The exported symbols of a Unix FS package should one-to-one correspond to files in the mapped directory. Exceptions to this one-to-one correspondence:

Each of these exported symbols has a global symbol macro binding, so that they can be read/write like Lisp variables. Access to the symbol gives the list of lines of the underlying file, and setting it with a list designator of lines cause them to be written to the file.

+begin_src

unix-user /Users/kchan/> .bashrc ("export CC=\"clang\"" "export PS1='$(hostname):$(pwd) $(whoami)\$ '" ...)

+end_src

Note that there are no corresponding symbol for a non-existent file. To write or create a file that you are not sure whether it already exists, it's recommended to use ~defile~ macro, which will ensure the file exists and creates the corresponding symbol.

+begin_src

unix-user /Users/kchan/> (defile iota.txt (iota 10)) /Users/kchan/iota.txt unix-user /Users/kchan/> iota.txt ("0" "1" "2" "3" "4" "5" "6" "7" "8" "9")

+end_src

In the above example, if ~iota.txt~ does not exist and I use ~setq~ instead of ~defile~, an internal symbol named ~IOTA.TXT~ will be created in ~UNIX-USER~ package instead and I will write to its value cell, rather than ~/Users/kchan/iota.txt~ on the file system.

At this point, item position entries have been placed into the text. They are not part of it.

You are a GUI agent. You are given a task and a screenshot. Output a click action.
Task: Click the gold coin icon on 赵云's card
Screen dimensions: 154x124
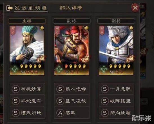131,28
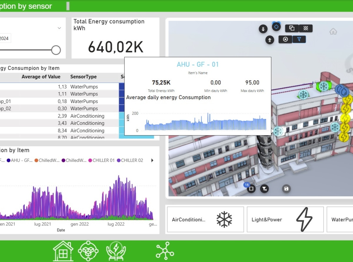Click the selection count square button
This screenshot has width=353, height=262.
251,189
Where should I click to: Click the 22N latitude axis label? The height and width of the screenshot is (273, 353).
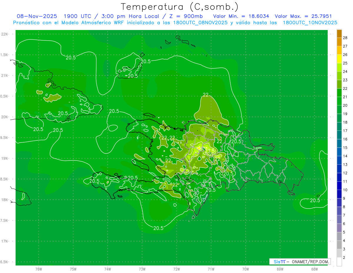click(x=4, y=34)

** Command and Process Mapping Unix in Lisp manages jobs in the unit of /Effective processes/. Theses include regular Unix processes represented by ~simple-process~, and ~pipeline~'s which are consisted of any number of UNIX processes and Lisp function stages. *** Simple commands When Unix in Lisp maps a directory, files are checked for execution permission and executable ones are mapped as Common Lisp macros. These macros /implicitly quasiquotes/ their arguments. The arguments are converted to strings using ~literal-to-string~, then passed to the corresponding executable.

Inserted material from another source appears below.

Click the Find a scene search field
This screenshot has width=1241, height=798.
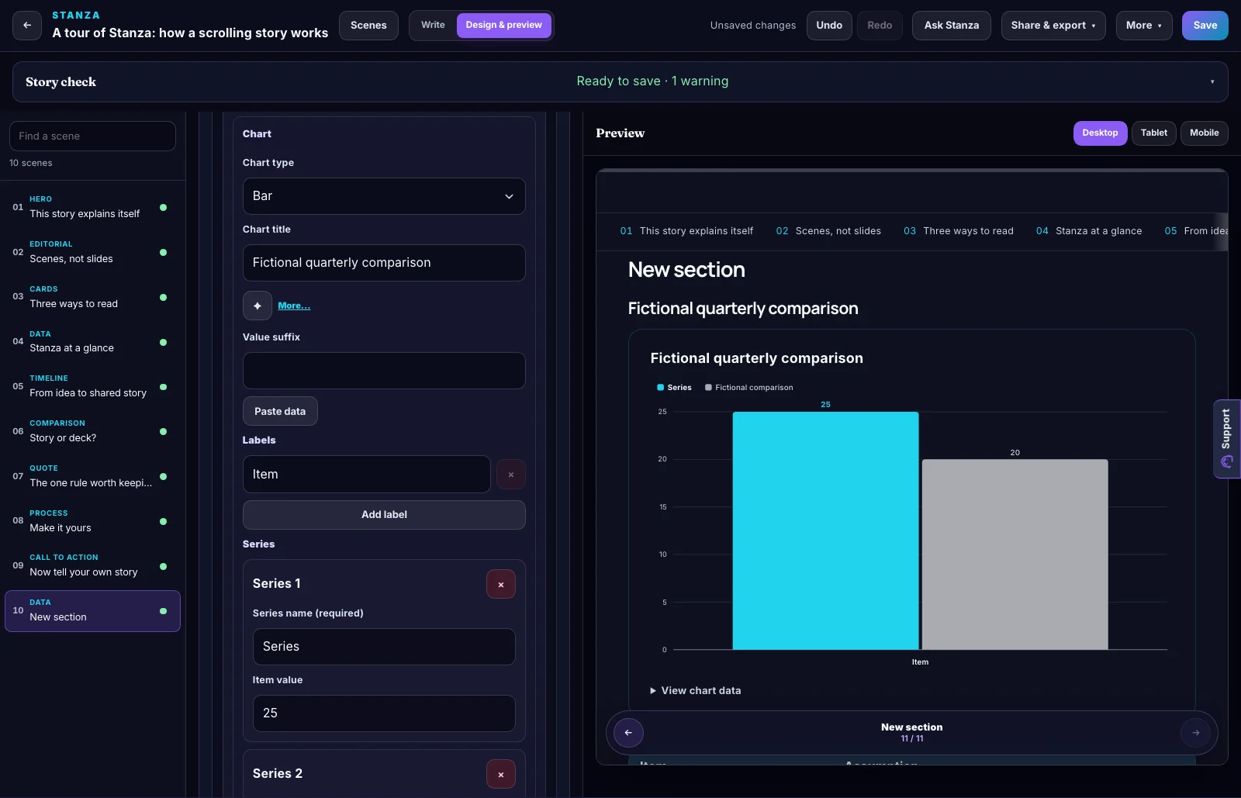[92, 136]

Examples of using macros mapped from Unix commands

+begin_src

/Users/kchan/some-documents> (cat ,@(ls)) ;; This cats together all files under current directory.

+end_src

You can also set up redirections (and maybe other process creation settings in the future) via supplying keyword arguments. These arguments /are not/ implicitly quasiquoted and /are/ evaluated.

+begin_src

/Users/kchan/some-documents> (ls :output terminal-io) ;; This outputs to terminal-io, which usually goes into inferior-lisp buffer.

+end_src

+begin_src

/Users/kchan/some-documents> (ls :error :output) ;; This redirect stderr of ls command to its stdout, like 2>&1 in posix shell

+end_src

Like you have discovered in ~(cat ,@(ls))~, effective processes can be used like Lisp sequences -- they designate the sequence of their output lines. *** Pipeline

Pipelines are created via the ~pipe~ macro:

+begin_src

/Users/kchan/quicklisp/local-projects/unix-in-lisp> (pipe (wc -l) (ls)) 9

+end_src

Under the hood, except the first stage, each stage of the pipeline is passed ~:input ~ as an additional argument. Alternatively, if there are arguments ~_~, they are substituted with the result of the previous stage. You can mix Lisp functions and values with Unix commands. Using Lisp value as the first input stage is easy enough:

+begin_src

/Users/kchan> (pipe (iota 10) (wc)) 10 10 20

+end_src

The ~_~ extension make it easy to add Lisp functions to the mix:

+begin_src

/Users/kchan> (pipe (ls) (filter (lambda (s) (> (length s) 10)) _) (wc -l)) 47

+end_src

The above counts the number of file with filename longer than 10 under my home directory. *** Interactive Use Inside a ~unix-in-slime~ listener, if the primary value of evaluation is an effective process and it has avaliable input/output streams, ~unix-in-slime~ automatically "connect" it to the listener, i.e. I/O of the listener is redirected to the process, similar to /foreground processes/ in POSIX shell:

+begin_src

/Users/kchan> (python3 -i) Python 3.8.9 (default, Apr 13 2022, 08:48:07) [Clang 13.1.6 (clang-1316.0.21.2.5)] on darwin Type "help", "copyright", "credits" or "license" for more information.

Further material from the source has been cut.